-- Available records follows --
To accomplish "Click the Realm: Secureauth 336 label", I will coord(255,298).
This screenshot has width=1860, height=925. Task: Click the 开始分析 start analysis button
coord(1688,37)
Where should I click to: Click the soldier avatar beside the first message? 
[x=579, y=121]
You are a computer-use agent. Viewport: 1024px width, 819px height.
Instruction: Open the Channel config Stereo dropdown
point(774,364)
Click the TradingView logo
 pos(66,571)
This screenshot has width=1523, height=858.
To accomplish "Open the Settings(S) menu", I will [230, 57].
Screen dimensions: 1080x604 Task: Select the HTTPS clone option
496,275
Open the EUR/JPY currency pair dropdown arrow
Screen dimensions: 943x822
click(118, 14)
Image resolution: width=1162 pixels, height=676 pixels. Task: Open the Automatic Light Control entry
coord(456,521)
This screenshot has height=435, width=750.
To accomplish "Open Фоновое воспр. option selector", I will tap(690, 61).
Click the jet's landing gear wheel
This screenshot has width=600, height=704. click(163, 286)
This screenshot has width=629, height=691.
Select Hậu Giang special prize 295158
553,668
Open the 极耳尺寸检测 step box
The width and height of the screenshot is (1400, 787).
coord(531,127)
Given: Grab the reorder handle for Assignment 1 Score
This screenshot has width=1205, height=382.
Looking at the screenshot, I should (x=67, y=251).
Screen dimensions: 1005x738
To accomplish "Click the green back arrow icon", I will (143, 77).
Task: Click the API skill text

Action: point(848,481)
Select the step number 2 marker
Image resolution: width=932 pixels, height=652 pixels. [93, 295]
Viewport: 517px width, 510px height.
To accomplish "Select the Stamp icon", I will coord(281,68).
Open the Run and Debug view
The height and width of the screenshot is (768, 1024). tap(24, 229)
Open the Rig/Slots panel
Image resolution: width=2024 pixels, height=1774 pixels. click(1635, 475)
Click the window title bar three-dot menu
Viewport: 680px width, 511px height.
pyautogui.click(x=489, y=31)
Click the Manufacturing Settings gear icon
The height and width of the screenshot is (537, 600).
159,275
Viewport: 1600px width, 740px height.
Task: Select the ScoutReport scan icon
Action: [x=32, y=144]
-- Available records concluded --
Exercise goal:
Copy verbatim the span of lines that begins with the line holding "This screenshot has width=1523, height=858." and ends at the last line of the records.

Exercise solution:
This screenshot has width=1523, height=858.
To accomplish "Open the Settings(S) menu", I will [230, 57].
Screen dimensions: 1080x604 Task: Select the HTTPS clone option
496,275
Open the EUR/JPY currency pair dropdown arrow
Screen dimensions: 943x822
click(118, 14)
Image resolution: width=1162 pixels, height=676 pixels. Task: Open the Automatic Light Control entry
coord(456,521)
This screenshot has height=435, width=750.
To accomplish "Open Фоновое воспр. option selector", I will tap(690, 61).
Click the jet's landing gear wheel
This screenshot has width=600, height=704. click(163, 286)
This screenshot has width=629, height=691.
Select Hậu Giang special prize 295158
553,668
Open the 极耳尺寸检测 step box
The width and height of the screenshot is (1400, 787).
coord(531,127)
Given: Grab the reorder handle for Assignment 1 Score
This screenshot has width=1205, height=382.
Looking at the screenshot, I should (x=67, y=251).
Screen dimensions: 1005x738
To accomplish "Click the green back arrow icon", I will (143, 77).
Task: Click the API skill text

Action: point(848,481)
Select the step number 2 marker
Image resolution: width=932 pixels, height=652 pixels. [93, 295]
Viewport: 517px width, 510px height.
To accomplish "Select the Stamp icon", I will coord(281,68).
Open the Run and Debug view
The height and width of the screenshot is (768, 1024). tap(24, 229)
Open the Rig/Slots panel
Image resolution: width=2024 pixels, height=1774 pixels. click(1635, 475)
Click the window title bar three-dot menu
Viewport: 680px width, 511px height.
pyautogui.click(x=489, y=31)
Click the Manufacturing Settings gear icon
The height and width of the screenshot is (537, 600).
159,275
Viewport: 1600px width, 740px height.
Task: Select the ScoutReport scan icon
Action: [x=32, y=144]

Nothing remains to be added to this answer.